Pseudomembranous Clostridium Difficile Colitis

Introduction

Clostridium difficile was originally described as a component of the normal intestinal flora of newborn infants by Hall and O’Toole in 1935, who also demonstrated that this organism produced a toxin extremely lethal to mice. However, the “ C. difficile era” began in 1974 when Tedesco et al reported high rates of pseudomembranous colitis in patients exposed to clindamycin at Barnes Hospital in St. Louis, Mo. Furthermore, this study was the first to use endoscopy as a diagnostic tool for patients with antibiotic-associated diarrhea.

C. difficile –associated diarrhea (CDAD) is presently the most common form of nosocomial diarrhea in the United States. According to the Centers for Disease Control and Prevention, the annual incidence of C. difficile infection (CDI) exceeds 250,000 hospitalized cases, and the prevalence measured by the National Hospital Discharge Survey is estimated to be 9.4 cases per 1000 discharges with a mortality rate of 1% to 2.5%. On the basis of current incidence rates, annual costs for management of CDI range between $800 million and $3.2 billion in the United States per year. Although CDI primarily is considered to be a nosocomial infection, recent population and hospital-based studies have reported an epidemiologic shift during the previous decade, including an increased incidence among outpatient cohorts as well as hospitalized patients. Furthermore, new studies discovered that these changes in the epidemiology were connected with the development of hypervirulent strains of C. difficile , currently recognized as NAP1/BI/027 strains.

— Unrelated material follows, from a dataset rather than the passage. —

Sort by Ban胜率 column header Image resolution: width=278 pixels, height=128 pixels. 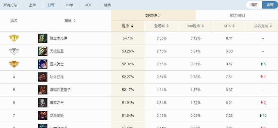coord(195,26)
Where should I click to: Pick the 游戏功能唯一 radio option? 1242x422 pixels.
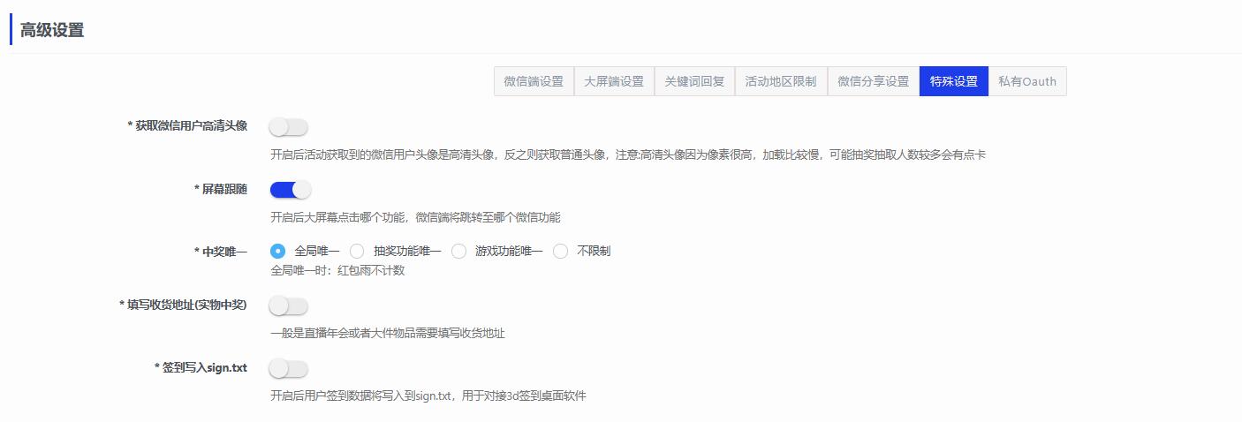(x=459, y=252)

C. difficile, a spore-forming gram-positive bacterium, is a normal component of gastrointestinal flora in up to 3% of healthy adults and is present in up to 20% of persons who are receiving antibiotic treatment. In several studies, the period between exposure to C. difficile and the occurrence of CDI has been estimated to be a median of 2 to 3 days. The primary mode of C. difficile transmission resulting in disease is person-to-person spread through the fecal-oral route, principally within inpatient health care facilities. C. difficile spores are resistant to gastric acidity and are able to evolve into the vegetative form in the small intestine after ingestion. Colonization of the colon then occurs after the normal flora is disrupted by the use of antibiotics or other predisposing host factors. Once the colonization is accomplished, the bacteria produces exotoxins and other virulence factors that are toxic to colonic mucosa and initiate local and systemic inflammatory cascades. Clinical presentation ranges from asymptomatic infection or diarrhea when the injury is limited to the colonic mucosa to severe fulminant colitis when the consequences of the toxemia become systemic.

Major risk factors for the development of CDAD are advanced age (>65 years), prior hospitalization, and use of antibiotics. Certain antibiotics have been associated with nosocomial CDI, such as clindamycin, second- and third-generation cephalosporins (especially ceftriaxone), and fluoroquinolones. When subdividing antibiotics for outpatient cohorts, the use of phenoxymethylpenicillin, dicloxacillin, and penicillins with extended spectra remained statistically significant in a multivariable model analysis as a risk factor for the development of CDAD. However, neither the antibiotic dosage nor the length of administration has been found to correlate with the development of CDI. Other risk factors associated with CDAD include admissions to long-term care facilities, immunosuppression, postoperative state, use of proton pump inhibitors, elemental diets, inflammatory bowel disease, and chemotherapy.

Presentation of Clostridium Difficile Infection

The severity of symptoms of CDI is highly variable, ranging from diarrhea to life-threatening colitis and systemic toxemia. The severity of the disease is likely determined by host factors in combination with the virulence of the toxin produced by the infecting strain. Typical features include watery diarrhea, with as many as 15 to 30 bowel movements per day, and leukocytosis. Many patients report abdominal pain or cramps (30% to 60%) and fever (28%). Some patients do not present with diarrhea and instead demonstrate an ileus.

The peripheral leukocyte count is usually 10,000 to 20,000 leukocytes/mm ³ but may approach 50,000 leukocytes/mm ³ . Hypoalbuminemia is a common feature over time because CDI is a protein-losing enteropathy, and patients who are already malnourished for other reasons may be at higher risk of contracting CDI. In rare circumstances, patients experience ileus, toxic megacolon, and colonic perforation.